▶ Assigned task
In these entries, tally the lines where "computer" occurs. Respond with only the count.

Extracted material: Begin

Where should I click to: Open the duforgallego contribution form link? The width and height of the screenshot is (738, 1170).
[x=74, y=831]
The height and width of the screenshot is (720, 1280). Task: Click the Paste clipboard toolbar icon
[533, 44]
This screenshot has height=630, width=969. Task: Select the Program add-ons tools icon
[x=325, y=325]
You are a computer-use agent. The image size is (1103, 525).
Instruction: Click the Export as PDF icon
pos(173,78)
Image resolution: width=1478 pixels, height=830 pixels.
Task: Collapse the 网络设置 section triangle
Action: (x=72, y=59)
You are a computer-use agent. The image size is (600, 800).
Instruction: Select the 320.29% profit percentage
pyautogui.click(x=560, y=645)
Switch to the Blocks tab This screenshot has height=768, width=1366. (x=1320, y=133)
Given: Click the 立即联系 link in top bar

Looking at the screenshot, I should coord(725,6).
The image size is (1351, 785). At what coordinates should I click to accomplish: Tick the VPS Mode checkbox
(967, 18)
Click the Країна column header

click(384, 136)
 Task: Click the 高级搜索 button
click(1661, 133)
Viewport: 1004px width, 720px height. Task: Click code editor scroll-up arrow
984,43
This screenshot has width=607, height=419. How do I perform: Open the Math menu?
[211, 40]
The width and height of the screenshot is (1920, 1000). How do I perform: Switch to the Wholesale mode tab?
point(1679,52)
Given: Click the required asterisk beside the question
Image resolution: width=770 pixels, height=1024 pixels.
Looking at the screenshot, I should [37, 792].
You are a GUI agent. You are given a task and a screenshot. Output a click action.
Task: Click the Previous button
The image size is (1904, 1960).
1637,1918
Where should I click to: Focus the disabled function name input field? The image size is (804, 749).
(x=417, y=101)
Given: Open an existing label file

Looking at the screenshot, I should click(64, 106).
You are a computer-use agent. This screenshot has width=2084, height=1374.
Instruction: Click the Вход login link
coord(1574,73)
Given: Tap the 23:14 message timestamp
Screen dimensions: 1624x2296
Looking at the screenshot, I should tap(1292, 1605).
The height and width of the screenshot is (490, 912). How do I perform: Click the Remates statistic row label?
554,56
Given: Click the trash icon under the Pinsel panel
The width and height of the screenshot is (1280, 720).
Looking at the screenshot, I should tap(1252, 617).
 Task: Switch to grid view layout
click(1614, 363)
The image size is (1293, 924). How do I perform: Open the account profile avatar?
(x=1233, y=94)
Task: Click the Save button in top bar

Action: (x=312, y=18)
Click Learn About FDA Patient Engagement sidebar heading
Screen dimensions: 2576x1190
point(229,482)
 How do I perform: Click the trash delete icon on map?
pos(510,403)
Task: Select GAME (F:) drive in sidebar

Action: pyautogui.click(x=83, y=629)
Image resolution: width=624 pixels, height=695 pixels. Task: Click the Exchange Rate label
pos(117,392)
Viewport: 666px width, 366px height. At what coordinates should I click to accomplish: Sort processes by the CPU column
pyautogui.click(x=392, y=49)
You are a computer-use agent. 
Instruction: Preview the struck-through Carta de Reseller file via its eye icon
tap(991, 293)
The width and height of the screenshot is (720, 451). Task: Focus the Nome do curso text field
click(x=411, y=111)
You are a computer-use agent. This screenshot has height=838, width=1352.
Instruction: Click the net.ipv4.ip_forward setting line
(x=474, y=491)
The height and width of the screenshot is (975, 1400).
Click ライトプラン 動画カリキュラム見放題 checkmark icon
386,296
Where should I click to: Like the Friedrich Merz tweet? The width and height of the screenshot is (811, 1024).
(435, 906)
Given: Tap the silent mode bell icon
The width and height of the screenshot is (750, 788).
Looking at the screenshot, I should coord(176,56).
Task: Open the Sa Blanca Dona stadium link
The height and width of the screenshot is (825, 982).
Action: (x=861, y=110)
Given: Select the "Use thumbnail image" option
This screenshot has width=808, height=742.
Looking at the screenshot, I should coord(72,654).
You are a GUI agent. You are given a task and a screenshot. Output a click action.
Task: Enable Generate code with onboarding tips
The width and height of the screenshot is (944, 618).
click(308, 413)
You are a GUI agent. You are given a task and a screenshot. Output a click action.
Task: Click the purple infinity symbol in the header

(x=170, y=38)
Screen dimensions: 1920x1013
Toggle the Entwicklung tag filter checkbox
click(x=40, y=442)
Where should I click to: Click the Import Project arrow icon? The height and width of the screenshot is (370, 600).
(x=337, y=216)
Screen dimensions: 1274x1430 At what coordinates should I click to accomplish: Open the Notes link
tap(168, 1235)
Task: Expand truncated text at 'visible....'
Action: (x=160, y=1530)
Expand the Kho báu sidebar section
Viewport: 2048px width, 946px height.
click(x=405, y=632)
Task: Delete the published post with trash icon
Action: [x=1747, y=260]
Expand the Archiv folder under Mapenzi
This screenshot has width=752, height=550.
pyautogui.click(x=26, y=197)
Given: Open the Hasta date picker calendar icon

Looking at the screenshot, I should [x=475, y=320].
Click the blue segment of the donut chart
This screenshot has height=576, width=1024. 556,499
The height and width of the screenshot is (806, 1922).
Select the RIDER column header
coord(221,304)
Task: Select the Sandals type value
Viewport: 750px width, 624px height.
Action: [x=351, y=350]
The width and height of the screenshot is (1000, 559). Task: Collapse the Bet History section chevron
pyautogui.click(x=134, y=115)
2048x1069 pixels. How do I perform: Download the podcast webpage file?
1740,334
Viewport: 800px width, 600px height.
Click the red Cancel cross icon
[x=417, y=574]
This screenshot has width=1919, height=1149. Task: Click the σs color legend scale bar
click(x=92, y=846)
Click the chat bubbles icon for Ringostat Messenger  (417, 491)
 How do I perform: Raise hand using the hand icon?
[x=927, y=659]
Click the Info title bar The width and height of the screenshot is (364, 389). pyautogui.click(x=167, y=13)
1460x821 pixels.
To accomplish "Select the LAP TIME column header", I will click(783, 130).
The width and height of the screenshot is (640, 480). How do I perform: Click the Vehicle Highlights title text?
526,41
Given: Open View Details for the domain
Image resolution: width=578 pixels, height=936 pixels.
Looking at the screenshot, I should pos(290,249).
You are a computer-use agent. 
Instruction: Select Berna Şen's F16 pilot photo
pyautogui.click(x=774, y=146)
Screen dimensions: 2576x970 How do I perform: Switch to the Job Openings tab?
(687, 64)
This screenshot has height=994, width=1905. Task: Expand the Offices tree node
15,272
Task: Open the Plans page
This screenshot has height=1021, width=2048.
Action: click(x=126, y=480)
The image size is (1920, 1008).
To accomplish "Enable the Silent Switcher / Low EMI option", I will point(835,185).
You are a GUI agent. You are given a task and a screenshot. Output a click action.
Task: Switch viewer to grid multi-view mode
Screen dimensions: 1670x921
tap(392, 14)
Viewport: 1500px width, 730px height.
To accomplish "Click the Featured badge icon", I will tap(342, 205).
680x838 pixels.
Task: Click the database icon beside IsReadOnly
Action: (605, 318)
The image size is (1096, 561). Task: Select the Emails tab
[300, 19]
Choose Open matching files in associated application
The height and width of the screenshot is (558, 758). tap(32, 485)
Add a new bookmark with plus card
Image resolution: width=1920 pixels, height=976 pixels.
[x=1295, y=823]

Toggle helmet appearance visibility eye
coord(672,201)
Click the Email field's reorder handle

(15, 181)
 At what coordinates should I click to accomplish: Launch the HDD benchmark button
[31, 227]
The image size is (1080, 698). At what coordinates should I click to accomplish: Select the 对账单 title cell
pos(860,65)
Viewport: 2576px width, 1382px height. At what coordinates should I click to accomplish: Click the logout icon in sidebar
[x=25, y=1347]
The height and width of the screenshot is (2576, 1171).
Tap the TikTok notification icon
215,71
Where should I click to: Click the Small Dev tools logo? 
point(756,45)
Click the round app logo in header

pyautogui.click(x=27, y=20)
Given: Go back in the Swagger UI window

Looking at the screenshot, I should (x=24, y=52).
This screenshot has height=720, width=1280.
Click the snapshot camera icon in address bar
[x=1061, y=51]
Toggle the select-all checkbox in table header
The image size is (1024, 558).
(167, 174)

Extracted material: End

▶ Response area
6